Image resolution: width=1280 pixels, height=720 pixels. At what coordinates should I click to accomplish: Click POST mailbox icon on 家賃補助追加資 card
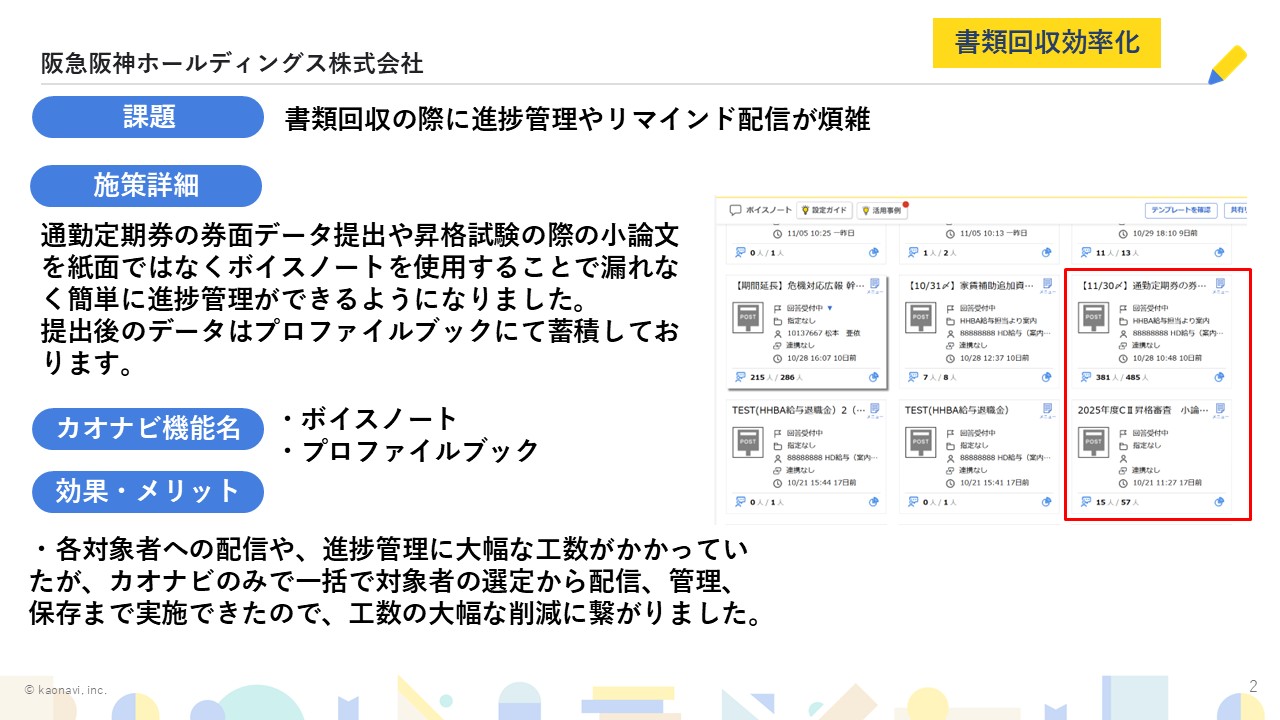(920, 319)
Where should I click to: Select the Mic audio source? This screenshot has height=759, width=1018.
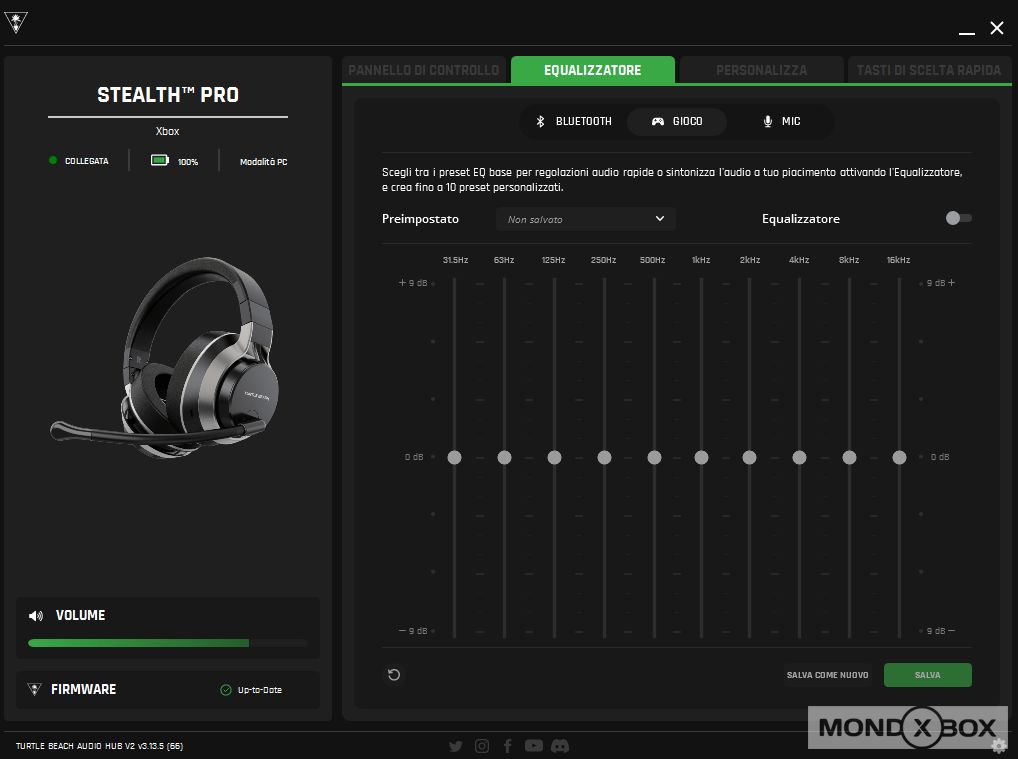point(781,121)
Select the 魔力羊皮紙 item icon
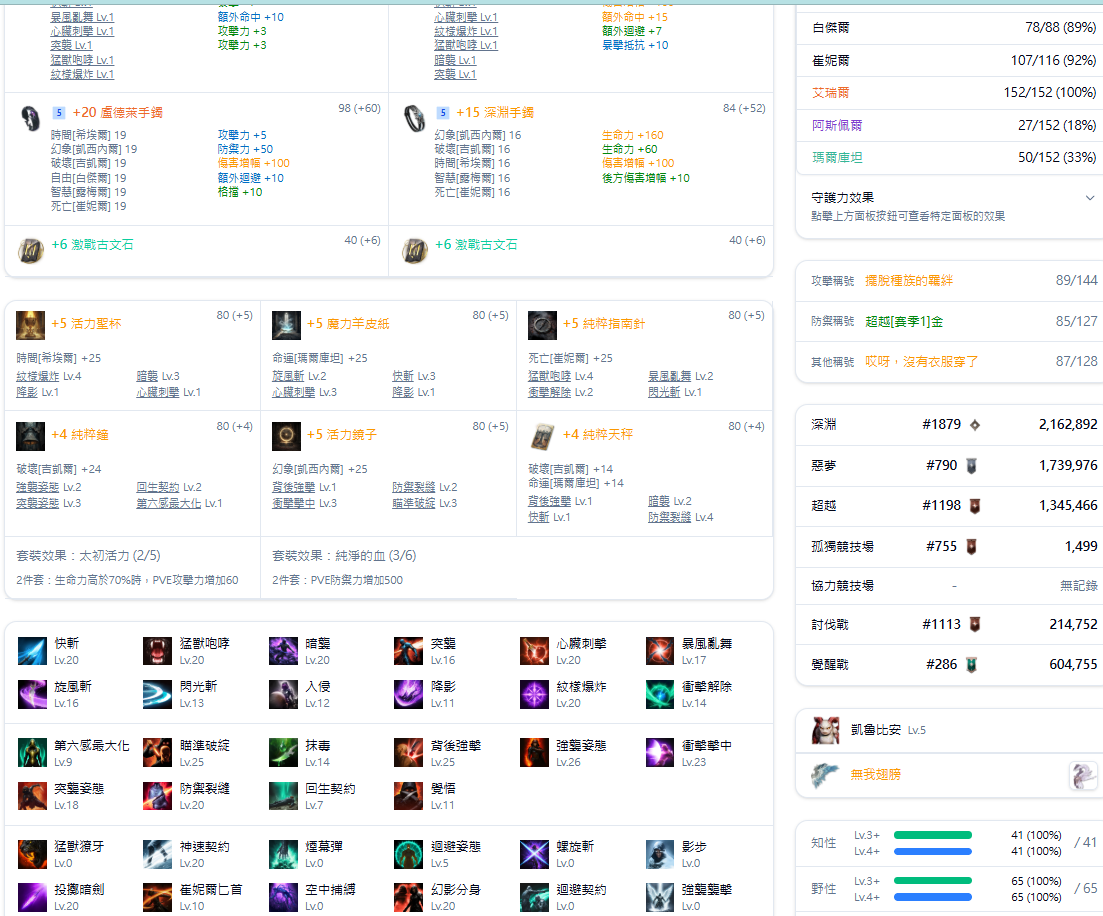This screenshot has height=916, width=1103. click(x=286, y=325)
--
◆ Work instruction ◆
Once more, give the listing above exactly, leaving each picture out.

◆ Response ◆
Image resolution: width=1280 pixels, height=720 pixels. At what coordinates should I click to accomplish: Click POST mailbox icon on 家賃補助追加資 card
(920, 319)
Where should I click to: Select the Mic audio source? This screenshot has height=759, width=1018.
point(781,121)
Select the 魔力羊皮紙 item icon
This screenshot has height=916, width=1103. click(x=286, y=325)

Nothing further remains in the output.